I am older than the Americans with Disabilities Act (ADA). I’ve been navigating the world with physical disability for almost 37 years. I’ve met many different types of people and spoken to individuals with a variety of disabilities. I cannot and will not speak for every person with a disability. However, these are some principles that I believe every clinician should consider:
- Accessibility is not just about stairs. If the print on your business cards or flyers lacks contrast or uses small type, your practice is not accessible. If materials cannot be enlarged or accessed digitally, your practice is not accessible.
- Ask people how they identify. Language preference varies.
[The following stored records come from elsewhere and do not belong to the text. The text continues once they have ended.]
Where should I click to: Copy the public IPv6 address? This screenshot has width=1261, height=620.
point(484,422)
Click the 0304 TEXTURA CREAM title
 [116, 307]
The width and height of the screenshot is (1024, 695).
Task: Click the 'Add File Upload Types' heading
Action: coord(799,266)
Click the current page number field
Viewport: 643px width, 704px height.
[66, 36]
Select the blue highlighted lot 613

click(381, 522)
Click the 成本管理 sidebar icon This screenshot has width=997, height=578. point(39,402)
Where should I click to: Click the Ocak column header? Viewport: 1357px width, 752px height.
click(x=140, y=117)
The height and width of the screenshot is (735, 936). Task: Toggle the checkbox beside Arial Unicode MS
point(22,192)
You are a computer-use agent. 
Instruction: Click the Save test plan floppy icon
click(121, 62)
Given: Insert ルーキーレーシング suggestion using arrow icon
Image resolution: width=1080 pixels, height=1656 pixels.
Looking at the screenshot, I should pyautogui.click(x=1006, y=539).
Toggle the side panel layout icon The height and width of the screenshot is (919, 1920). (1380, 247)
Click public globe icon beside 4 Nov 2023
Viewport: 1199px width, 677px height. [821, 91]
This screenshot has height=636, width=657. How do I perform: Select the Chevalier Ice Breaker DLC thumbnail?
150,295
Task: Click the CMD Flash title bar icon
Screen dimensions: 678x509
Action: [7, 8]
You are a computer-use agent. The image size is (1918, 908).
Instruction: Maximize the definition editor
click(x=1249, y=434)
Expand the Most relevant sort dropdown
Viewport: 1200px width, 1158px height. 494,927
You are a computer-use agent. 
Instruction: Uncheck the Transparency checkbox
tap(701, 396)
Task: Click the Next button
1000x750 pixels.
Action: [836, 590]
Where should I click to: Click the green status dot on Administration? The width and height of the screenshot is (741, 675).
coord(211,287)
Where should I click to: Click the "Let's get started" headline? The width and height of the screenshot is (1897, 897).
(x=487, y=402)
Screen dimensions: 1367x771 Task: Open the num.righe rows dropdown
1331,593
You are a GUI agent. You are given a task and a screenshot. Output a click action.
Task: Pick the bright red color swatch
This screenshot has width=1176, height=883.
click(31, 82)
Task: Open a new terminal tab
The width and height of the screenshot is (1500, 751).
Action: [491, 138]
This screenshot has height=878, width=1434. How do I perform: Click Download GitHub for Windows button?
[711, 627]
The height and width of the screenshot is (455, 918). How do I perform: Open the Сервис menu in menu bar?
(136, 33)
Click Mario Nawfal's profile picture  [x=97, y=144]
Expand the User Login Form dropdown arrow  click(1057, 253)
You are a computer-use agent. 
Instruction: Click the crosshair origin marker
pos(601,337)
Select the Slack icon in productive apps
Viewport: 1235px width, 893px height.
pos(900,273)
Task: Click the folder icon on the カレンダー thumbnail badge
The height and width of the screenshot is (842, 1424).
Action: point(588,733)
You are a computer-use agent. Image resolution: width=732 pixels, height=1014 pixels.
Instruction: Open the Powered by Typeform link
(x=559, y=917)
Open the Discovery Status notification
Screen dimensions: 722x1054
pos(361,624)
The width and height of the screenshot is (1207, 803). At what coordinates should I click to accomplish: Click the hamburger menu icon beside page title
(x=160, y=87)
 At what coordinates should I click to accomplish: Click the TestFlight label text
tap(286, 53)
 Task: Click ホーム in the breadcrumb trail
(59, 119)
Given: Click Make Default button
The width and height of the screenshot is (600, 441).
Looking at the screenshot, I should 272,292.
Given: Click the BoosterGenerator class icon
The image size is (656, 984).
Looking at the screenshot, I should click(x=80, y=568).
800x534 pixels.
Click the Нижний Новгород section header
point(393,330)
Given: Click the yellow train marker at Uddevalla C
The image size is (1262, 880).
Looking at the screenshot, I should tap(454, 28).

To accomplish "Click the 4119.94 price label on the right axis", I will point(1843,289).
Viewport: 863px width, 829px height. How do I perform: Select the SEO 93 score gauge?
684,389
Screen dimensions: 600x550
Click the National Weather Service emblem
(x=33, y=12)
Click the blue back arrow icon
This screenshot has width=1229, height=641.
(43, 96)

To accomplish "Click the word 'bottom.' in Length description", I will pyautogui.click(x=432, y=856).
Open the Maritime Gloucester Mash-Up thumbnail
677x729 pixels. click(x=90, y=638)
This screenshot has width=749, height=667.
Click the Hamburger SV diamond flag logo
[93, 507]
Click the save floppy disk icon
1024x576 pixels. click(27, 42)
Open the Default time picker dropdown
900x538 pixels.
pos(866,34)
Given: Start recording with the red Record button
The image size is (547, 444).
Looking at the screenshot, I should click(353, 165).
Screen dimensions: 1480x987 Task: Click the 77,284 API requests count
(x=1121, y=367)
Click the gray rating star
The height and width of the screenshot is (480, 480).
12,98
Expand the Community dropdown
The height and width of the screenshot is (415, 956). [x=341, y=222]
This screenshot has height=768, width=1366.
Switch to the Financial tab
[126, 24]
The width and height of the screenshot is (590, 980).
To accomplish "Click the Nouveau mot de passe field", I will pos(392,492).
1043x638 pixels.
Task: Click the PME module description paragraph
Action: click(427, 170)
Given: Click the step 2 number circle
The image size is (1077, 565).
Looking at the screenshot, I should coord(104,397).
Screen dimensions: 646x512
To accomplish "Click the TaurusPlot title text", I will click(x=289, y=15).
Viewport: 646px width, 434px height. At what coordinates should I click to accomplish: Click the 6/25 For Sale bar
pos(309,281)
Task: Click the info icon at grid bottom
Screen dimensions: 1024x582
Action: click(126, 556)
For some, disability is an identity. For others, it is one attribute among many. Do not assume—ask.
- If your only options for EMDR are watching a light bar or watching your fingers move, your EMDR practice is not accessible. Bilateral stimulation can be auditory, tactile, or self-administered. Limiting options limits clients.
- If, when asking about a memory, the only sensory channel you inquire about is visual, your EMDR practice is not accessible.
- Consider what it would be like to not see the sign on your therapist’s office door, to not read intake paperwork independently, to search every side of a building to find an accessible entrance, or to rely on an interpreter to discuss your most vulnerable memories.
EMDR basic training has a lot to accomplish in a small amount of time. The basic curriculum cannot often address the variety of ways that EMDR might be adapted to meet the needs of individuals with disabilities. There are, however, special topics classes through ICM (Institute for Creative Mindfulness) that do cover this topic in more depth. I feel that it’s part of our ethical responsibility as therapists to seek out education about people with disabilities, because you never know when you might need those skills for a client, or even for yourself. The disabled population is the only population anyone can join at any point in life—through illness, accident, aging, or circumstance.
Disability competence is not niche training. It is human training.
A few questions to consider about your practice’s accessibility:
- Does your Psychology Today profile, website, or other advertisement mention accessibility?
- Do your online pictures or videos have captions?
- Does the building you practice in meet ADA criteria? (Remember that ADA is supposed to be the minimum requirement.)
- Do you know who you would call if a client needed an interpreter?
- Do you offer telehealth?
- Is there enough room in your office/waiting room to maneuver with a mobility device?
You could answer yes to all of these questions and still not be able to fully accommodate every client. For example, you might have used Open Dyslexic font on your forms or pamphlets, and I wouldn’t be able to read that. Elevators break, print size and contrast needs vary, and mobility needs vary. No one is asking you to be perfect, but to let people with different access needs know that they are welcome in your office or facility.